Milo sent a magelight high above him, pulsing in steady flashes to hopefully attract the attention of… someone. The Warden assigned to keep an eye on the preserve, maybe, but if this sorcerer had managed to put dragons to sleep....
“Ah, Milo.” Cennydd stood slowly, that smarmy smile slicking his mouth, and his hands out to his sides. He took a step toward Milo. “I see you’ve—”
“Stop, Cennydd. Not another step.” Milo adjusted the rifle at his shoulder. “I’ve heard getting shot in the kneecap really hurts. I don’t have to kill you to stop you. But I will if you make me.”
Milo had no idea if that was true.
Cennydd seemed to think he did—he laughed. Took another step. “Oh, come on, Milo. You? You couldn’t kill a fly, let alone—”
“Yeah? For the dragons?” Milo let it curl through his teeth. “I’m dragonkin, Cennydd. You know how much I love them. I feed things bigger and smarter than you to them every day.” He pulled the hammer back with a deliberate click. “You really want to try me?”
“No, no, you’re right.” Cennydd was still smiling, trying for charm, or… something
, but not getting even close. “How about another trade, yeah?

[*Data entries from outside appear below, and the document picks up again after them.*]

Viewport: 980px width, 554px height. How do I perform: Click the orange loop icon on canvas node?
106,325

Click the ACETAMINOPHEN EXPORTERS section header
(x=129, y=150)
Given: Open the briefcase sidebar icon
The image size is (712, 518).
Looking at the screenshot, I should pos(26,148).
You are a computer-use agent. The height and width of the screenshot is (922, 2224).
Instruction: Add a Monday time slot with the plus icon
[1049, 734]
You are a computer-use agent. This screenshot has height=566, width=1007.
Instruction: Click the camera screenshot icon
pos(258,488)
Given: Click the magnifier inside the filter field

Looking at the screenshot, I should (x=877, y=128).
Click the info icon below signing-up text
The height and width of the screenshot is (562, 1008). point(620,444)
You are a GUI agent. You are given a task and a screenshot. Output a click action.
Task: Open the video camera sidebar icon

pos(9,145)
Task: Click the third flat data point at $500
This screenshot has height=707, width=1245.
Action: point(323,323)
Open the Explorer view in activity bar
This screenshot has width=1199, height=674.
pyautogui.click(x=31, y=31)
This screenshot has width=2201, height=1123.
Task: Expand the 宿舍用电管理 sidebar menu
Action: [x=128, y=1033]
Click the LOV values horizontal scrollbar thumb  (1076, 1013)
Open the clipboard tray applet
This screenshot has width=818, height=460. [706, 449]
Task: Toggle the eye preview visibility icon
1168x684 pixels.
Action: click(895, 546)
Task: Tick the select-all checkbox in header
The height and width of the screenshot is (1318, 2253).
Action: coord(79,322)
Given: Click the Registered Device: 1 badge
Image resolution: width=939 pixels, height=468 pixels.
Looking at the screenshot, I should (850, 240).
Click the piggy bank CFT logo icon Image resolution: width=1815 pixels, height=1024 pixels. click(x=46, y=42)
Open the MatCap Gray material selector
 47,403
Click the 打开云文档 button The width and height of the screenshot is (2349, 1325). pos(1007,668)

For old times’ sake.”
“A trade.” Milo snorted, derisive. “Like the one where you trespass on a protected preserve and I don’t let a dragon eat you for it? Which, I must say, I’m rather regretting just now.”
“Well, I was thinking more like you walk away, and my friend and I will let you. But I’m sure we can—”
It was distraction. Milo only realized it when the hex punched the wards of his shield with a force that was no small testing jab this time—it stabbed, hitting with a sharp impact that sent pain into Milo’s thigh, right where the hex hit the shield and tried to burrow its way in. Milo stumbled at the hot throbbing sting of it, maybe cried out a bit. But he kept his head and shot a return volley full of his own tiny hexes that covered the sorcerer’s shield and bonded to its construction, gnawing in and working at the foundations of the wards, not even bothering to try to pull the threads apart, but ripping through them with sharp little teeth.
Distraction again. Cennydd had moved in right up close, only paces away from Milo now, and still edging in.
Milo bared his teeth and jerked the rifle. “Stop!”
Cennydd finally did. Still too close. Within arm’s reach now. The pulse of the magelight made the set of his face something feral and ugly.
But Milo could handle this. He could keep them both at bay for quite a while, he decided. Unless Cennydd forced Milo to shoot—and Milo would, at least to wound, and maybe that would actually be better, take one of them out of play. Milo would decide that when he was forced to, but he could hold against the sorcerer for a long time before he was forced to rethink an open stand.
He was using a lot of magic—still unwinding the last of the hex that guided the fog, maintaining the wards of his shield, holding the flashing magelight, working at the sorcerer’s shield to at least pull the dragons from behind it—but Milo had a lot of magic. And though his didn’t come from the infinite elements around him, something he could instantly replenish by robbing power from elsewhere, it was still a considerable well. He had a while before he started to flag.